Exercise aim: The job is to output each record again, character for character.
Recorded data below:
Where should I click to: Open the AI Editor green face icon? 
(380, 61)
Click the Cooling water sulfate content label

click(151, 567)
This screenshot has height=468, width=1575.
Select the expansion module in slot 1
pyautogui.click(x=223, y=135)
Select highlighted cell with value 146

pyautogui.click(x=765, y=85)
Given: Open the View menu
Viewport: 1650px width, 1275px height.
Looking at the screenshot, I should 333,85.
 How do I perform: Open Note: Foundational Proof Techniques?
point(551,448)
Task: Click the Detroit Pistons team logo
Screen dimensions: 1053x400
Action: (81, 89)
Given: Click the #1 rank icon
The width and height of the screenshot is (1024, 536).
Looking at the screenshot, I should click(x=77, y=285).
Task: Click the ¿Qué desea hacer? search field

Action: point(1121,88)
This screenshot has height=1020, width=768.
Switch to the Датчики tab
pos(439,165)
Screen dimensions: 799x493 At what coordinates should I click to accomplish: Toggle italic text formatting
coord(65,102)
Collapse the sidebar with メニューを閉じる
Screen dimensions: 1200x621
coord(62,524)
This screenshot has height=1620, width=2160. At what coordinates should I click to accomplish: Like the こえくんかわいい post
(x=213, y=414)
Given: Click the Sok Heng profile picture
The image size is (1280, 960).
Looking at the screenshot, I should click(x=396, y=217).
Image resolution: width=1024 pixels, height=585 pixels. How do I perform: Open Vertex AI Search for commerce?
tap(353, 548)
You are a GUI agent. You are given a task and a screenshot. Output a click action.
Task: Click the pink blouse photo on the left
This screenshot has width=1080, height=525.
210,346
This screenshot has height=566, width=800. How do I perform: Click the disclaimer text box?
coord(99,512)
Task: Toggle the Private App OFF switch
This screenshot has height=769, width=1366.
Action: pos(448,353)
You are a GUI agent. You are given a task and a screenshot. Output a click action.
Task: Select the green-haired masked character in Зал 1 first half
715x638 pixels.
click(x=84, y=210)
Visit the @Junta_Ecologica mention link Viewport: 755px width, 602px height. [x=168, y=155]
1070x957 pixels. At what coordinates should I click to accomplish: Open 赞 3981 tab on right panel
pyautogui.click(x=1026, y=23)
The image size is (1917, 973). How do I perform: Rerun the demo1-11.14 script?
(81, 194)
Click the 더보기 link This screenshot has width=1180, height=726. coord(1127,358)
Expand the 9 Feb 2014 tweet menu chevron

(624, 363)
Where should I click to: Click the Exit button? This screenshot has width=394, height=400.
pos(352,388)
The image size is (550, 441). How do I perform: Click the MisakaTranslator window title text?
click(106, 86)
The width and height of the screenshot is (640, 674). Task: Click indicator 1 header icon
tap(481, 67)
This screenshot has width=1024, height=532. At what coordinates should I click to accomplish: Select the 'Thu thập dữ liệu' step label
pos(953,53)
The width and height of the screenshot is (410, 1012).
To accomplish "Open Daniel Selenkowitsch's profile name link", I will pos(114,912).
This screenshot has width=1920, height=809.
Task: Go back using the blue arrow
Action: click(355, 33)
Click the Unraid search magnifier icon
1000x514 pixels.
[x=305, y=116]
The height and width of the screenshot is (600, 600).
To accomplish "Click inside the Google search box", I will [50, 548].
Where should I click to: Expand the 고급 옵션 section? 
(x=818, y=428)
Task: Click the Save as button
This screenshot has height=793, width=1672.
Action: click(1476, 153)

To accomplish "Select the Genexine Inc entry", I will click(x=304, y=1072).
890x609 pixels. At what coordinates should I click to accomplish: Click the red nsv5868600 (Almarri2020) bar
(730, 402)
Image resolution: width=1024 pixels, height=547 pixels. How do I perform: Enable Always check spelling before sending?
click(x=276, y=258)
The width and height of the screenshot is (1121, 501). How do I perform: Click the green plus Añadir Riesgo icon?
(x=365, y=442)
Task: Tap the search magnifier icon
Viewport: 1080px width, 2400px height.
End of Recorded data.
Completed exercise:
Where should I click to: Open the AI Editor green face icon? 
(380, 61)
Click the Cooling water sulfate content label

click(151, 567)
This screenshot has height=468, width=1575.
Select the expansion module in slot 1
pyautogui.click(x=223, y=135)
Select highlighted cell with value 146

pyautogui.click(x=765, y=85)
Given: Open the View menu
Viewport: 1650px width, 1275px height.
Looking at the screenshot, I should 333,85.
 How do I perform: Open Note: Foundational Proof Techniques?
point(551,448)
Task: Click the Detroit Pistons team logo
Screen dimensions: 1053x400
Action: (81, 89)
Given: Click the #1 rank icon
The width and height of the screenshot is (1024, 536).
Looking at the screenshot, I should click(x=77, y=285).
Task: Click the ¿Qué desea hacer? search field

Action: point(1121,88)
This screenshot has height=1020, width=768.
Switch to the Датчики tab
pos(439,165)
Screen dimensions: 799x493 At what coordinates should I click to accomplish: Toggle italic text formatting
coord(65,102)
Collapse the sidebar with メニューを閉じる
Screen dimensions: 1200x621
coord(62,524)
This screenshot has height=1620, width=2160. At what coordinates should I click to accomplish: Like the こえくんかわいい post
(x=213, y=414)
Given: Click the Sok Heng profile picture
The image size is (1280, 960).
Looking at the screenshot, I should click(x=396, y=217).
Image resolution: width=1024 pixels, height=585 pixels. How do I perform: Open Vertex AI Search for commerce?
tap(353, 548)
You are a GUI agent. You are given a task and a screenshot. Output a click action.
Task: Click the pink blouse photo on the left
This screenshot has width=1080, height=525.
210,346
This screenshot has height=566, width=800. How do I perform: Click the disclaimer text box?
coord(99,512)
Task: Toggle the Private App OFF switch
This screenshot has height=769, width=1366.
Action: pos(448,353)
You are a GUI agent. You are given a task and a screenshot. Output a click action.
Task: Select the green-haired masked character in Зал 1 first half
715x638 pixels.
click(x=84, y=210)
Visit the @Junta_Ecologica mention link Viewport: 755px width, 602px height. [x=168, y=155]
1070x957 pixels. At what coordinates should I click to accomplish: Open 赞 3981 tab on right panel
pyautogui.click(x=1026, y=23)
The image size is (1917, 973). How do I perform: Rerun the demo1-11.14 script?
(81, 194)
Click the 더보기 link This screenshot has width=1180, height=726. coord(1127,358)
Expand the 9 Feb 2014 tweet menu chevron

(624, 363)
Where should I click to: Click the Exit button? This screenshot has width=394, height=400.
pos(352,388)
The image size is (550, 441). How do I perform: Click the MisakaTranslator window title text?
click(106, 86)
The width and height of the screenshot is (640, 674). Task: Click indicator 1 header icon
tap(481, 67)
This screenshot has width=1024, height=532. At what coordinates should I click to accomplish: Select the 'Thu thập dữ liệu' step label
pos(953,53)
The width and height of the screenshot is (410, 1012).
To accomplish "Open Daniel Selenkowitsch's profile name link", I will pos(114,912).
This screenshot has width=1920, height=809.
Task: Go back using the blue arrow
Action: click(355, 33)
Click the Unraid search magnifier icon
1000x514 pixels.
[x=305, y=116]
The height and width of the screenshot is (600, 600).
To accomplish "Click inside the Google search box", I will [50, 548].
Where should I click to: Expand the 고급 옵션 section? 
(x=818, y=428)
Task: Click the Save as button
This screenshot has height=793, width=1672.
Action: click(1476, 153)

To accomplish "Select the Genexine Inc entry", I will click(x=304, y=1072).
890x609 pixels. At what coordinates should I click to accomplish: Click the red nsv5868600 (Almarri2020) bar
(730, 402)
Image resolution: width=1024 pixels, height=547 pixels. How do I perform: Enable Always check spelling before sending?
click(x=276, y=258)
The width and height of the screenshot is (1121, 501). How do I perform: Click the green plus Añadir Riesgo icon?
(x=365, y=442)
Task: Tap the search magnifier icon
Viewport: 1080px width, 2400px height.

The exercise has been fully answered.